Finora, sinceramente, ho applicato la legge 40, da quando è stata formulata, con molta certezza e tranquillità, attraverso le sue direttive molto che erano molto chiare e molto esplicite. Ho sempre cercato di lavorare con questa normativa per il bene dell’embrione e per il bene della paziente, della donna. A questo punto non so davvero bene quali scelte concrete si debbano e si possano operare nel rispetto e nell’integralità della legge.
Come ha funzionato fino a ieri la legge 40? A suo avviso, prima di queste modifiche e al di là della maggiore chiarezza, si trattava di una buona normativa,?
Le posso dire la mia esperienza, ovviamente da medico e non da giurista, di fronte ad una legge dello Stato. Ho ritenuto che andasse applicata cercando di dedicare tutte le mie risorse scientifiche e professionali per far sì che dagli interventi medici e tecnici risultasse clinicamente il miglior vantaggio possibile per l’embrione e per la madre. Di fatto, valutando caso per caso singolarmente la applicabilità della legge e quindi non facendone un discorso generale ma cambiando l’operatività di persona in persona, i risultati riscontrati sono stati positivi. Il numero di gravidanze col passare del tempo nei miei casi è aumentato progressivamente e, adottando alcune strategie come quella di inseminare addirittura meno ovociti di quelli massimi previsti dalla legge, sono riuscita a contenere più o meno nelle statistiche europee la percentuale di gravidanze trigemine.
Quindi tutto sommato la reputa una buona legge
Per me si è trattato di un sistema che ha garantito quasi perfettamente il rispetto dei soggetti coinvolti.
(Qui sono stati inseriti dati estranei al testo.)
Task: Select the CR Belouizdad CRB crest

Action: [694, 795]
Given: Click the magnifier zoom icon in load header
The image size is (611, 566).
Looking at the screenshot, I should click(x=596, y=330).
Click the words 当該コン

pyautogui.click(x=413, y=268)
Ovviamente per fare un buon lavoro occorreva una grande dedizione di forze, energie e di inventività su come potesse essere applicata al meglio la strategia connessa ai parametri legali per non nuocere alla salute della paziente e non compromettere nessuno dei soggetti coinvolti.
Come si inquadra il nuovo assetto dato alla legge 40 dalla decisione della Corte Costituzionale sul versante delle diagnosi preimpianto, altro tema da lungo oggetto di dibattito?
Ecco, qui il discorso si fa più “remoto”. Nella legge, di fatto, anche dopo le modifiche delle linee guida ad opera dello scorso Ministro della Salute, rimane irrisolto un aspetto dipendente da due elementi. È un problema che precede le modifiche portate dalla Consulta, e che quest’ultime non sono servite a cambiare. Da un lato infatti non c’è la proibizione della diagnosi in preimpianto, d’altra parte è chiaramente reso esplicito, giustamente, per legge il fatto che tale diagnosi non debba essere eseguita, a scopo eugenetico. A questo punto però nessuno ha definito, per lo meno legalmente, che cos’è da considerarsi “eugenetica”. Anche in questo caso per coloro che effettuano la diagnosi preimpianto direi che diviene particolarmente difficile stabilire sotto questo frangente che cosa sia legittimo o illegittimo. Come si fa infatti a consigliare l’eliminazione di un embrione in quanto portatore di una malattia e contemporaneamente affermare che tale scelta non sia già a tutti gli effetti “eugenetica”?